Quote:
Originally Posted by Hamlet53
The Jungle was a very influential book and help launch "muckraking journalism" in the United States. This led to many much needed reforms in food and drug safety, worker rights, and trust busting during the Progressive Era. That and Upton Sinclair could really write.
|
To provide a little more (disgusting) detail, the
History Matters web site contains this description:
Quote:
The book is best known for revealing the unsanitary process by which animals became meat products. Yet Sinclair’s primary concern was not with the goods that were produced, but with the workers who produced them.
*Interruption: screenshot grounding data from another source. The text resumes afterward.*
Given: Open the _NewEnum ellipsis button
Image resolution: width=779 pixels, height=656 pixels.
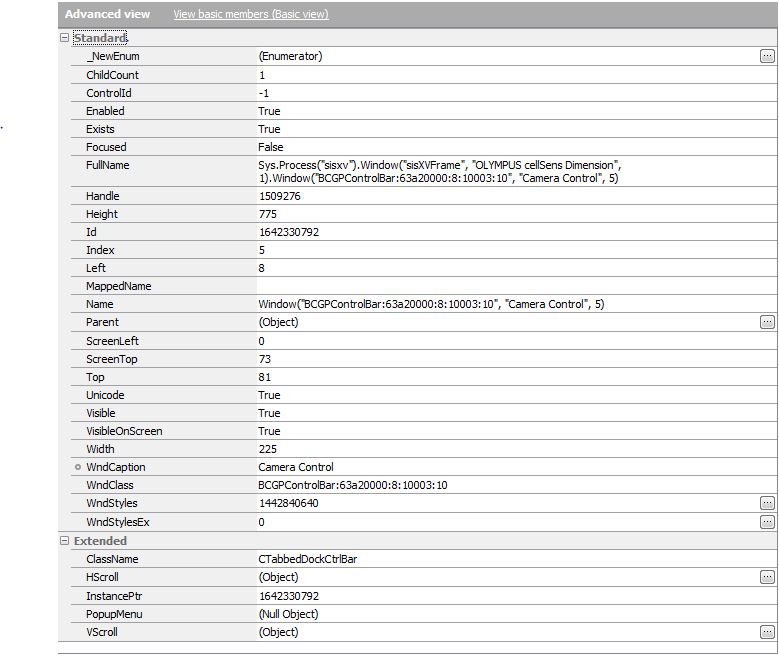Looking at the screenshot, I should coord(767,57).
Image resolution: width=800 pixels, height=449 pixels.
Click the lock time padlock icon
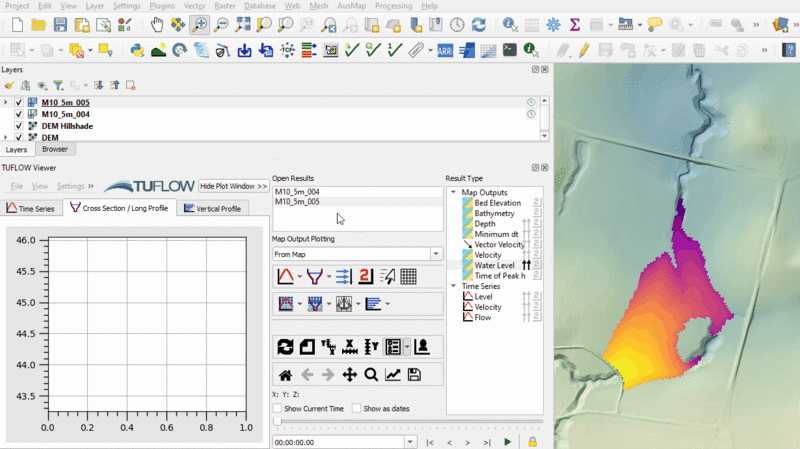(533, 442)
Throughout the book, as in this chapter, he described with great accuracy the horrifying physical conditions under which immigrant packing plant workers and their families worked and lived, portraying the collapse of immigrant culture under the relentless pressure of industrial capitalism. Despite his sympathies, as a middle-class reformer Sinclair was oblivious to the vibrancy of immigrant communities beyond the reach of bosses, where immigrants found solidarity and hope. Sinclair’s graphic descriptions of how meat products were manufactured were an important factor in the subsequent passage of the federal Pure Food and Drug and Meat Inspection Act in 1906. Sinclair later commented about the effect of his novel: "I aimed at the public’s heart and by accident hit its stomach."